Peter offered to run out and get salt. I, typically, dug in my heels. NO. We’d manage. We’re creative people. We had one packet of Chinese-takeout soy sauce, half a bottle of reduced-sodium soy sauce, a jar of anchovies and half a pint of olives. And some parmesan. We’d wring the umami out of those babies and whip up a damn fine dinner–no extra grocery shopping required.

Luckily, my dinner plan consisted of making some grocery-made lamb sausages into a pasta sauce. Those sausages were probably already loaded with salt. I’d been planning to add olives anyway–I added more. I hacked the rind off the parmesan and threw it in the sauce with the canned tomatoes, that probably had salt in them too.
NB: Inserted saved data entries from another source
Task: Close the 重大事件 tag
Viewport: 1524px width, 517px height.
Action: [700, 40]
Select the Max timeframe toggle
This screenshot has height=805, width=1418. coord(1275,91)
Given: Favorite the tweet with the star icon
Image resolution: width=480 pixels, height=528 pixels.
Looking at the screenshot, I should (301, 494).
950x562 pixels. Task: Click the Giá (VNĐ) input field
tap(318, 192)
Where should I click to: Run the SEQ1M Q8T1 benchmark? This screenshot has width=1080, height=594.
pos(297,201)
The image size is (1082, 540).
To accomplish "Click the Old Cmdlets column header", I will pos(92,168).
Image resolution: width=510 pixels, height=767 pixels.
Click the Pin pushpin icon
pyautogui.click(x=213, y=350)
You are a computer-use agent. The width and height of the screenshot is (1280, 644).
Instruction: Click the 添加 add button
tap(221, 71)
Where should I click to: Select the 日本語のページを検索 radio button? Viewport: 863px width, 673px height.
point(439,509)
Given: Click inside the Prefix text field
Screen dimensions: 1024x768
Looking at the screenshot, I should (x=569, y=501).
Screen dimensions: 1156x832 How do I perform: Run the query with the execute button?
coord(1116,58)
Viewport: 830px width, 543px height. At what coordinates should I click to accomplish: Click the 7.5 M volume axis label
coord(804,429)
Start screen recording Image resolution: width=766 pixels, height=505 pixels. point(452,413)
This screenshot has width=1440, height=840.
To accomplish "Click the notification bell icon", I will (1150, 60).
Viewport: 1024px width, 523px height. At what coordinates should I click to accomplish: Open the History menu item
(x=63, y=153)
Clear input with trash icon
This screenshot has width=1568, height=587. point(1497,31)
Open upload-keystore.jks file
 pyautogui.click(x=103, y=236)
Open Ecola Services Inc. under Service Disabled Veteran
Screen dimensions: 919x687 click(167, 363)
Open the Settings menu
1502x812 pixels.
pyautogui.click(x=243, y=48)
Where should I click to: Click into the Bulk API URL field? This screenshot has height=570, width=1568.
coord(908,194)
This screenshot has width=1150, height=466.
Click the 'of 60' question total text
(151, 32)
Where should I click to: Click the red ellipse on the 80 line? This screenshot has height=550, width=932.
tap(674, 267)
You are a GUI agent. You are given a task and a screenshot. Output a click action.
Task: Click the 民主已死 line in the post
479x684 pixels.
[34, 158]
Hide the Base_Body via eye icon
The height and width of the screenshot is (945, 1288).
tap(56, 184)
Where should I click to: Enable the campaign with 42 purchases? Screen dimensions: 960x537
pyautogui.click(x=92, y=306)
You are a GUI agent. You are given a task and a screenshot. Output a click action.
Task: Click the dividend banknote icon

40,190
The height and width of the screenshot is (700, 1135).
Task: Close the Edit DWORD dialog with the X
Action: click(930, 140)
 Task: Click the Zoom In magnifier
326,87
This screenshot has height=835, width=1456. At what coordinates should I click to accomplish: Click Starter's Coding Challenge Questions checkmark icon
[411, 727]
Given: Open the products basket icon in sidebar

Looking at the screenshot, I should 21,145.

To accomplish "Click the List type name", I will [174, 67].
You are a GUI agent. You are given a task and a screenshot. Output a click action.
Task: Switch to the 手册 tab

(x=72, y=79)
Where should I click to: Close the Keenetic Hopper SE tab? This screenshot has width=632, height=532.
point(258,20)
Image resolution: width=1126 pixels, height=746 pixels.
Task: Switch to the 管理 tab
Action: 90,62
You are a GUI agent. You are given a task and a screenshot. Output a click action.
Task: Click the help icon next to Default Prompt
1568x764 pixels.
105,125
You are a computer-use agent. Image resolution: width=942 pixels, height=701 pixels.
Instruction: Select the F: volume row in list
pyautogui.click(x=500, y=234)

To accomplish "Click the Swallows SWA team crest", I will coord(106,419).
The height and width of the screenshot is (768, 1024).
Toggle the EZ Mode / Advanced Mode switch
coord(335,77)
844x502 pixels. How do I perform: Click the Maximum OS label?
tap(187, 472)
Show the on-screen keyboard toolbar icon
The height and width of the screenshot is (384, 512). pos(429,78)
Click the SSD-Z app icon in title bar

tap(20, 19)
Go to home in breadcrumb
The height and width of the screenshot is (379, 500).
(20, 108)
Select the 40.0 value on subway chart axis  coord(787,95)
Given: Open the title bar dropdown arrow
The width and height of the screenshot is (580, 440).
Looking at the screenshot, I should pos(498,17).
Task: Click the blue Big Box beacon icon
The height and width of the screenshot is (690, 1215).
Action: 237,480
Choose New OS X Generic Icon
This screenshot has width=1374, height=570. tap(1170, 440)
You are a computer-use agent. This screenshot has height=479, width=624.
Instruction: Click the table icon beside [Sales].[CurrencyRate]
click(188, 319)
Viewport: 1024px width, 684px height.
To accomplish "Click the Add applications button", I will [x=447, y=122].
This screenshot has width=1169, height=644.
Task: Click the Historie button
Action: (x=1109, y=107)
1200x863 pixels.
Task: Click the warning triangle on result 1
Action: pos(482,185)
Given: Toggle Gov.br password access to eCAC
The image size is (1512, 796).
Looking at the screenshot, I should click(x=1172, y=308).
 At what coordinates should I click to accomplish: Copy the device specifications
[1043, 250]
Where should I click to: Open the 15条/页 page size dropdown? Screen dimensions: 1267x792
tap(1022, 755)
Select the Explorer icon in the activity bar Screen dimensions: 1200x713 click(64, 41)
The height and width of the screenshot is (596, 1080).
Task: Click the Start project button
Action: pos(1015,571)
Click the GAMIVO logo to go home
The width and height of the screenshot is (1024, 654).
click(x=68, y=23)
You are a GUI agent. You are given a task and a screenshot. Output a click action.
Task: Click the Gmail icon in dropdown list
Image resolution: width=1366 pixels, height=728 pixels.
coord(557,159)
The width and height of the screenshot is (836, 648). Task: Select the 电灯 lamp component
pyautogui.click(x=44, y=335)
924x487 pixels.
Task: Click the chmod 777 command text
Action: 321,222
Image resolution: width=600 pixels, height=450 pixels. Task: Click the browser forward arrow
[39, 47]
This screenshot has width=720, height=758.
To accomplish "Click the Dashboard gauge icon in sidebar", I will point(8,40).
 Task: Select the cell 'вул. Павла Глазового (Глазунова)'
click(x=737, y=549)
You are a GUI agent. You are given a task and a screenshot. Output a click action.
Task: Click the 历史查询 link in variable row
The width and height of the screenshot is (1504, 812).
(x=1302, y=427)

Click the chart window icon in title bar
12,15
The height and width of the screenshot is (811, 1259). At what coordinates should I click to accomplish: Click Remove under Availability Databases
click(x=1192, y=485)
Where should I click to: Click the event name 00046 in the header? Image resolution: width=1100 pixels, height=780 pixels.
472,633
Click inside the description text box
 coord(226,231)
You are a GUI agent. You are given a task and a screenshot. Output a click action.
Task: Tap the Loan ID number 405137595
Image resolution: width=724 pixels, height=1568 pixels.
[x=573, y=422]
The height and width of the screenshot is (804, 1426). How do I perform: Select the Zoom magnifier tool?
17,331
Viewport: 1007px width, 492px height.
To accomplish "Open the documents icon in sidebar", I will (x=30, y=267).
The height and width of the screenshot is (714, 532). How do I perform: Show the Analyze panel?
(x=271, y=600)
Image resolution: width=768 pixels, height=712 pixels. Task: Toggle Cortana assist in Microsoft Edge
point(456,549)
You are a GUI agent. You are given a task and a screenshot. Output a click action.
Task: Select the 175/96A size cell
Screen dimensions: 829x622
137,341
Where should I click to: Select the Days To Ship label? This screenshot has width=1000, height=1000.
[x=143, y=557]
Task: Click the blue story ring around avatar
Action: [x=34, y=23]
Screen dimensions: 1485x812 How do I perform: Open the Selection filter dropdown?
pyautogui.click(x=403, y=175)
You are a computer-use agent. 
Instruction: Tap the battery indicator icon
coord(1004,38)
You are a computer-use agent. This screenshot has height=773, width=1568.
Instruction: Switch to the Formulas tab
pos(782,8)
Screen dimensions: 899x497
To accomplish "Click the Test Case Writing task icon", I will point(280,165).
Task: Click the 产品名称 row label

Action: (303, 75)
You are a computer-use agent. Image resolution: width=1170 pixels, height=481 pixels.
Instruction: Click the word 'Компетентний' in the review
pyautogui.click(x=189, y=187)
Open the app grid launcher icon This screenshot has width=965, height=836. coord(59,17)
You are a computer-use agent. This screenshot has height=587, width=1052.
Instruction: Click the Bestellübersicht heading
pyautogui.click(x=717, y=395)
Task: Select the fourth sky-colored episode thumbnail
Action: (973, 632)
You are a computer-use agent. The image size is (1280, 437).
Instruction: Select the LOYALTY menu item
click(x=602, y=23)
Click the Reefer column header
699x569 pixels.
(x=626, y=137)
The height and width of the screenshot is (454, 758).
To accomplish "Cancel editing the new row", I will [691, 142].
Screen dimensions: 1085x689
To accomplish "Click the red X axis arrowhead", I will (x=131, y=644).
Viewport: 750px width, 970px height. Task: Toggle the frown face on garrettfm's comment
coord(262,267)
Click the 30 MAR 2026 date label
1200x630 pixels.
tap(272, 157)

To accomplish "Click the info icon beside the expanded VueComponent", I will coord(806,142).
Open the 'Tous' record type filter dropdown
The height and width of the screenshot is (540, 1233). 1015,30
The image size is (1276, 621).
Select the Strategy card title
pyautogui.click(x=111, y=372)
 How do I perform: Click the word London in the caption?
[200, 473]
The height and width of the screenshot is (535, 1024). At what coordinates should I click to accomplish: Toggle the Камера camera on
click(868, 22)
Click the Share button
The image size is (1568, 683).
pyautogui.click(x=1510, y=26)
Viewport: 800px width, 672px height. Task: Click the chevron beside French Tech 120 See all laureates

Peter made a Caesar salad dressing heavy on the anchovies. He grated extra-coarse parmesan cheese.

I smothered the butternut squash with feta cheese.

I glugged so much soy sauce in the pasta water that it looked like it had come out of lead pipes that had been rusting for three hundred years.

At the last second, I panicked and added an anchovy to the pasta sauce too.

It all turned out totally freakin’ fine. And for once in my life, I actually had a meal involving feta cheese and olives where I didn’t think, Gah, this stuff is good, but it’s soooo salty.

Lesson learned. New Year’s resolution: Less salt, maybe. Definitely less Knipfing.